▶ Assigned task:
The line that contains "Image resolution: width=1008" marks the end: retype the data below exactly from its first line through that line.
_ _ _ _ _
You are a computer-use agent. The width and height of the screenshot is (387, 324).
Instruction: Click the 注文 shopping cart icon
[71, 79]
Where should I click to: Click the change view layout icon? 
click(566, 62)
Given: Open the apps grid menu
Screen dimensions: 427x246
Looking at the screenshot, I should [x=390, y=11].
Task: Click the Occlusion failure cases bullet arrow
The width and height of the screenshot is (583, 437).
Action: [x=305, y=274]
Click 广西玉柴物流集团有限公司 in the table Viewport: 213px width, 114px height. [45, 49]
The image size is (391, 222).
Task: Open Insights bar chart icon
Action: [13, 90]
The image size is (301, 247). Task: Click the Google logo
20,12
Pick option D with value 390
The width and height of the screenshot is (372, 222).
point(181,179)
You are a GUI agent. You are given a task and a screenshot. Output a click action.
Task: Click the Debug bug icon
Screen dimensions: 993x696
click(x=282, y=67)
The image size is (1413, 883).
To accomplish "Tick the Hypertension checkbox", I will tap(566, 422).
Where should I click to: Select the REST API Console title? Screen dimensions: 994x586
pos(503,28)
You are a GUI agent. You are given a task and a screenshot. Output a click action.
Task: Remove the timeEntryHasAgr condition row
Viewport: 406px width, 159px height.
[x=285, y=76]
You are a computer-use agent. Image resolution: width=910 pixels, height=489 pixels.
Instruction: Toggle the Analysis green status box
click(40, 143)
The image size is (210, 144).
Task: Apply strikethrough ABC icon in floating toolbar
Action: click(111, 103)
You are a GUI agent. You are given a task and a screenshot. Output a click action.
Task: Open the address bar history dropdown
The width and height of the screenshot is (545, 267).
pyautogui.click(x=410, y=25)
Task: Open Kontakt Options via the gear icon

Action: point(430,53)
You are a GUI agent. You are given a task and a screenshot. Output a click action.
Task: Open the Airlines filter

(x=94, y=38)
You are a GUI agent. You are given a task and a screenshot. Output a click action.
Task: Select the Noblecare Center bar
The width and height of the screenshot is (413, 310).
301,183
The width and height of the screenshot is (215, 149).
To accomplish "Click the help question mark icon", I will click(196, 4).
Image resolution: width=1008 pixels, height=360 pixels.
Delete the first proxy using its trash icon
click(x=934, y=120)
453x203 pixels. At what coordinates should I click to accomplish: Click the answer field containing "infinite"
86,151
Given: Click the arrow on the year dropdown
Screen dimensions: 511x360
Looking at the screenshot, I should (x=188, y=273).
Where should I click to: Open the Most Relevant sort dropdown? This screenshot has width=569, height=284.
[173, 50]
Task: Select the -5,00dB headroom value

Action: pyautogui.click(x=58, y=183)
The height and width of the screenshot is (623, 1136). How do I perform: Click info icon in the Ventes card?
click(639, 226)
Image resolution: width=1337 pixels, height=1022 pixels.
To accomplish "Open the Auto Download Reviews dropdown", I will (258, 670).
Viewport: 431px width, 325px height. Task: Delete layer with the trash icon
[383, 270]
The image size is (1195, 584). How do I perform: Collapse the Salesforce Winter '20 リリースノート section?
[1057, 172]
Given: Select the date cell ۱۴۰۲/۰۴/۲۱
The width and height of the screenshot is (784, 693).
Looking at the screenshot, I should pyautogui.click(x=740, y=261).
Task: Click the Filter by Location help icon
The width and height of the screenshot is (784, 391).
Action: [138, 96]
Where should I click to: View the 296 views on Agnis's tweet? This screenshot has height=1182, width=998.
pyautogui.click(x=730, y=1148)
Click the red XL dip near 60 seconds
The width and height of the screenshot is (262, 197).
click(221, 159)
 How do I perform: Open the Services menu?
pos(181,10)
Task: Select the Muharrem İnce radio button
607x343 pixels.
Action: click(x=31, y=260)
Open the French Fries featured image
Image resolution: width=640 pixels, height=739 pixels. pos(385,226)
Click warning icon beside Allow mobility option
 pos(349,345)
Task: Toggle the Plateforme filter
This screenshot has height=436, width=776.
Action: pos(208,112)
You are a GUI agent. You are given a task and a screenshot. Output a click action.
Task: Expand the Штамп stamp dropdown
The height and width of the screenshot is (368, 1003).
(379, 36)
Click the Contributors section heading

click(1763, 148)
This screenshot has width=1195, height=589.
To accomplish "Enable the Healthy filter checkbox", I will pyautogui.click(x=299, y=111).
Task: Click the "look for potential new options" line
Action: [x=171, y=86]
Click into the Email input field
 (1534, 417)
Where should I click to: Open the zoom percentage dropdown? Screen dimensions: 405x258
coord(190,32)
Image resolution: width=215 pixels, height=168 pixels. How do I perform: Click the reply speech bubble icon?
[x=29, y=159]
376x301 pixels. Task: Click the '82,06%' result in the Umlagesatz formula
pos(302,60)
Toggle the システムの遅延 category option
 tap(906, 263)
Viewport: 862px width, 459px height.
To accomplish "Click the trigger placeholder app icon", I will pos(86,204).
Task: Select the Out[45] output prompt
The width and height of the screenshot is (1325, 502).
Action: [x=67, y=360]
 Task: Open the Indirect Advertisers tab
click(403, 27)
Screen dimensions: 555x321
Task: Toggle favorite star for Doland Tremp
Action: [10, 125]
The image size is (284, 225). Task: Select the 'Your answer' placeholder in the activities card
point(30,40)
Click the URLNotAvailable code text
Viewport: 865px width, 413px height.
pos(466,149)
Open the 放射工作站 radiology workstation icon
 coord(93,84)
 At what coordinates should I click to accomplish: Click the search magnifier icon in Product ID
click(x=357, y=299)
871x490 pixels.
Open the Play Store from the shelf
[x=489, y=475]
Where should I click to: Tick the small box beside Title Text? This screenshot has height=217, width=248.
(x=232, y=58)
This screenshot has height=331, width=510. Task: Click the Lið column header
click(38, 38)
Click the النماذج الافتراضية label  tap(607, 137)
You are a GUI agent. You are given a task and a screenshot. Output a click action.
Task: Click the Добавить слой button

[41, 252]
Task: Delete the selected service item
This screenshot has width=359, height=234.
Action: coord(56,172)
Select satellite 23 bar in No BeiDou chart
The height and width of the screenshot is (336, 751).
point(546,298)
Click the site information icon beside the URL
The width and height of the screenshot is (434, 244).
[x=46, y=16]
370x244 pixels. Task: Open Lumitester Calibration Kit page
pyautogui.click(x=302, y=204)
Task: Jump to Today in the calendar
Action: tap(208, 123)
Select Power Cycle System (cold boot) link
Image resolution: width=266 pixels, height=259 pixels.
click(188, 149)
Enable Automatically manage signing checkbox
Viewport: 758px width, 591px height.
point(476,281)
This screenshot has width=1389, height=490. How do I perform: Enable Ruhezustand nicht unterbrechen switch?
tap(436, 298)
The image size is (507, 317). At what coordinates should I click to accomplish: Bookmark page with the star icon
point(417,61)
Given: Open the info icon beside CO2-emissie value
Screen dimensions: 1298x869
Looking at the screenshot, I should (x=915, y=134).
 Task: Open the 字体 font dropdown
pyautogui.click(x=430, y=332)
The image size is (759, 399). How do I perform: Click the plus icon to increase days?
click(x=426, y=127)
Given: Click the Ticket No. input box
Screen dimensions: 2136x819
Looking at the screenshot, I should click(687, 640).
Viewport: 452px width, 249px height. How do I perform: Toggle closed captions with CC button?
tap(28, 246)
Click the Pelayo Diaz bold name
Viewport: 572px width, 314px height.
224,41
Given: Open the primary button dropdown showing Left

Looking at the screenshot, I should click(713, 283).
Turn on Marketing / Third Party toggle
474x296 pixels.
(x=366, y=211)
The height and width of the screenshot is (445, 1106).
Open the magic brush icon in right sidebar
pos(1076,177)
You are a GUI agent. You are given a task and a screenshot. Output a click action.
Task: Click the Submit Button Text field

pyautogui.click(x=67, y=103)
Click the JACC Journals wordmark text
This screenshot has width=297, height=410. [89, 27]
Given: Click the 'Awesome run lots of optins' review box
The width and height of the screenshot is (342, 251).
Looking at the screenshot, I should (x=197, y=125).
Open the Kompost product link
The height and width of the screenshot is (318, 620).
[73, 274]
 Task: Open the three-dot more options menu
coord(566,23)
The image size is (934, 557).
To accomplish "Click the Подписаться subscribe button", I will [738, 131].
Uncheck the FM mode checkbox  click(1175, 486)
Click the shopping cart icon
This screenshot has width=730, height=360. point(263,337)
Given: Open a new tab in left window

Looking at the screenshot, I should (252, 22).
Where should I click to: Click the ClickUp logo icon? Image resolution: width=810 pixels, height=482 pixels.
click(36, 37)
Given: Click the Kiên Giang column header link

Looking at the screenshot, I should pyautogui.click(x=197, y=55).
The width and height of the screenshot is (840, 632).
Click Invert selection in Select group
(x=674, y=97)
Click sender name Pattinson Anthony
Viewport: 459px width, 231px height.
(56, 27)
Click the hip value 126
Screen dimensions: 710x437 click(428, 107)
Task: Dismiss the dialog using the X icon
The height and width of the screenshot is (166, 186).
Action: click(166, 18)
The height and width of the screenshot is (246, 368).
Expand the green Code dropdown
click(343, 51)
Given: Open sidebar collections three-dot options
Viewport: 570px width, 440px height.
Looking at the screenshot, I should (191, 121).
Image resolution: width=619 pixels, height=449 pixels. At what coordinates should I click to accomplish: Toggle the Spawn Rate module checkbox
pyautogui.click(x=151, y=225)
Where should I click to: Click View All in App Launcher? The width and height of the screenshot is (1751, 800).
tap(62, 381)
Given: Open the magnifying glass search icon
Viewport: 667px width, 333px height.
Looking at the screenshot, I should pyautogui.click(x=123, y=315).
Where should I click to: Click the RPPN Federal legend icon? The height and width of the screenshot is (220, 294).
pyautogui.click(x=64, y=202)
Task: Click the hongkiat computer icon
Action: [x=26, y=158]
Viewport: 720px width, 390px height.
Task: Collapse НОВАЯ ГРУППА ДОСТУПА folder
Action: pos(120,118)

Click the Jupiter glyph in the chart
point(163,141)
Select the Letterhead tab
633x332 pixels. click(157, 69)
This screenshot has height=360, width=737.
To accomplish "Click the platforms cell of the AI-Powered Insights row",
_ _ _ _ _
▶ Exercise output:
You are a computer-use agent. The width and height of the screenshot is (387, 324).
Instruction: Click the 注文 shopping cart icon
[71, 79]
Where should I click to: Click the change view layout icon? 
click(566, 62)
Given: Open the apps grid menu
Screen dimensions: 427x246
Looking at the screenshot, I should [x=390, y=11].
Task: Click the Occlusion failure cases bullet arrow
The width and height of the screenshot is (583, 437).
Action: [x=305, y=274]
Click 广西玉柴物流集团有限公司 in the table Viewport: 213px width, 114px height. [45, 49]
The image size is (391, 222).
Task: Open Insights bar chart icon
Action: [13, 90]
The image size is (301, 247). Task: Click the Google logo
20,12
Pick option D with value 390
The width and height of the screenshot is (372, 222).
point(181,179)
You are a GUI agent. You are given a task and a screenshot. Output a click action.
Task: Click the Debug bug icon
Screen dimensions: 993x696
click(x=282, y=67)
The image size is (1413, 883).
To accomplish "Tick the Hypertension checkbox", I will tap(566, 422).
Where should I click to: Select the REST API Console title? Screen dimensions: 994x586
pos(503,28)
You are a GUI agent. You are given a task and a screenshot. Output a click action.
Task: Remove the timeEntryHasAgr condition row
Viewport: 406px width, 159px height.
[x=285, y=76]
You are a computer-use agent. Image resolution: width=910 pixels, height=489 pixels.
Instruction: Toggle the Analysis green status box
click(40, 143)
The image size is (210, 144).
Task: Apply strikethrough ABC icon in floating toolbar
Action: click(111, 103)
You are a GUI agent. You are given a task and a screenshot. Output a click action.
Task: Open the address bar history dropdown
The width and height of the screenshot is (545, 267).
pyautogui.click(x=410, y=25)
Task: Open Kontakt Options via the gear icon

Action: point(430,53)
You are a GUI agent. You are given a task and a screenshot. Output a click action.
Task: Open the Airlines filter

(x=94, y=38)
You are a GUI agent. You are given a task and a screenshot. Output a click action.
Task: Select the Noblecare Center bar
The width and height of the screenshot is (413, 310).
301,183
The width and height of the screenshot is (215, 149).
To accomplish "Click the help question mark icon", I will click(196, 4).
Image resolution: width=1008 pixels, height=360 pixels.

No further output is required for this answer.